## Exercise requirements
From the line with "This screenshot has height=559, width=756." to the final line, print the records exactly as they are.

## The data

►

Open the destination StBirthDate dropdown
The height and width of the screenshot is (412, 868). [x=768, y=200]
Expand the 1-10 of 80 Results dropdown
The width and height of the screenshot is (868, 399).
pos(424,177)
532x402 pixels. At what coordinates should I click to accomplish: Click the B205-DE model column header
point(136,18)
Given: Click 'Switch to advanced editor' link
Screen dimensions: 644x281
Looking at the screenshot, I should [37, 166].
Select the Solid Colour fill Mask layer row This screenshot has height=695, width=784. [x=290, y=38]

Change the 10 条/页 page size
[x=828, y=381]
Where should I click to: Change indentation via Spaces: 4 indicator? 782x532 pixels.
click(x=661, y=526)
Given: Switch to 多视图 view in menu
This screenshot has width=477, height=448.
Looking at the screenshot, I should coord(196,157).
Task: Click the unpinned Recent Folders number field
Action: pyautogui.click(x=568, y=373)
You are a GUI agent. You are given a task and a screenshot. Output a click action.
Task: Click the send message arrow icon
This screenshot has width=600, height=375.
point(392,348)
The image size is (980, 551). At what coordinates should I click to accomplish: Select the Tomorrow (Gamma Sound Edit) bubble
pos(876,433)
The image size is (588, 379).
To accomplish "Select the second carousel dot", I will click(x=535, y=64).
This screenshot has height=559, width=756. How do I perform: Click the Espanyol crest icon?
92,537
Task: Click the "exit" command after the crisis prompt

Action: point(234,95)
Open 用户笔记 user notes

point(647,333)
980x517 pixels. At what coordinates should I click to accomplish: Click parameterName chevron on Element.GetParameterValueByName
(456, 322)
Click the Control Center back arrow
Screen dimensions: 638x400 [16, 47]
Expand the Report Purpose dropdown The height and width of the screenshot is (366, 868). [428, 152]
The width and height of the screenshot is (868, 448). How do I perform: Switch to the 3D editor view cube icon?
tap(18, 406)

◄

## Expected output
This screenshot has height=559, width=756. How do I perform: Click the Espanyol crest icon?
92,537
Task: Click the "exit" command after the crisis prompt

Action: point(234,95)
Open 用户笔记 user notes

point(647,333)
980x517 pixels. At what coordinates should I click to accomplish: Click parameterName chevron on Element.GetParameterValueByName
(456, 322)
Click the Control Center back arrow
Screen dimensions: 638x400 [16, 47]
Expand the Report Purpose dropdown The height and width of the screenshot is (366, 868). [428, 152]
The width and height of the screenshot is (868, 448). How do I perform: Switch to the 3D editor view cube icon?
tap(18, 406)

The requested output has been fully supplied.